I'm trying to figure how to best implement that with the modkit output however since it requires two groups and getting that data back out from dmr is not immediately apparent to me

What do you need exactly? You should be able to get the two groups out of the dmr output?

Ge0rges commented 11 months ago

You're right I guess it should be sufficient to use set of samplea_fractions and sampleb_fractions. Would it be correct to say that for a given modification type subtracting one fraction from the other would give the methylation difference?

ArtRand commented 11 months ago

Would it be correct to say that for a given modification type subtracting one fraction from the other would give the methylation difference?

Yes, as long as you're comparing only one methylation state at that base. For example, if you're input data has only 5mC at cytosine bases and 6mA at adenine bases, then subtracting the two values will give you the difference in methylation between the samples. If your data has more than one methylation state, for example 5hmC and 5mC at cytosine bases, then, as you probably guess, subtracting will give you the difference in methylation state for that modification. To get the difference in methylation levels in the latter case, sum the fractions before taking the difference.

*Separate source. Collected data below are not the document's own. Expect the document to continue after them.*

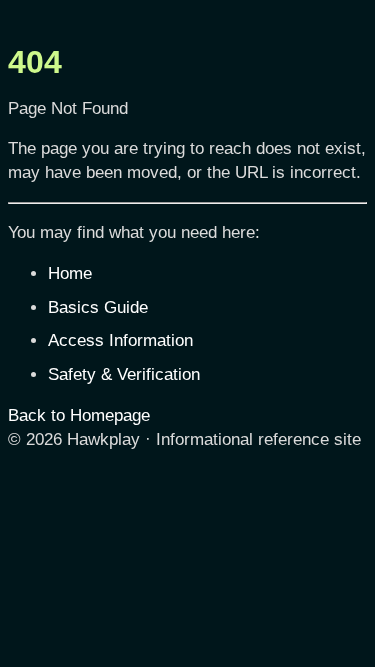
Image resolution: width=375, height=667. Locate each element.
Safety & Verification (124, 374)
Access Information (120, 340)
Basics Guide (98, 307)
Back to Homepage (79, 415)
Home (70, 273)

Ge0rges commented 9 months ago

Hey @ArtRand, I'm circling back to this and was wondering if you've found any better statistical approaches to picking out the relevant (confident) set of DMR scores? I'm tempted to stick with my previously outlined method currently.

ArtRand commented 9 months ago

Hey @Ge0rges,

Thanks for checking in. I haven't come up with anything I'm happy with yet, but I'm actively working on it.

ArtRand commented 8 months ago

Hello @Ge0rges,

The latest version of modkit (v0.2.5) has a MAP-based p-value feel free to give it a try. It should run a lot faster too.

Ge0rges commented 5 months ago

Dropping some related readings centered around the statistical methods used by bisulfite data analysis tools such as this and this.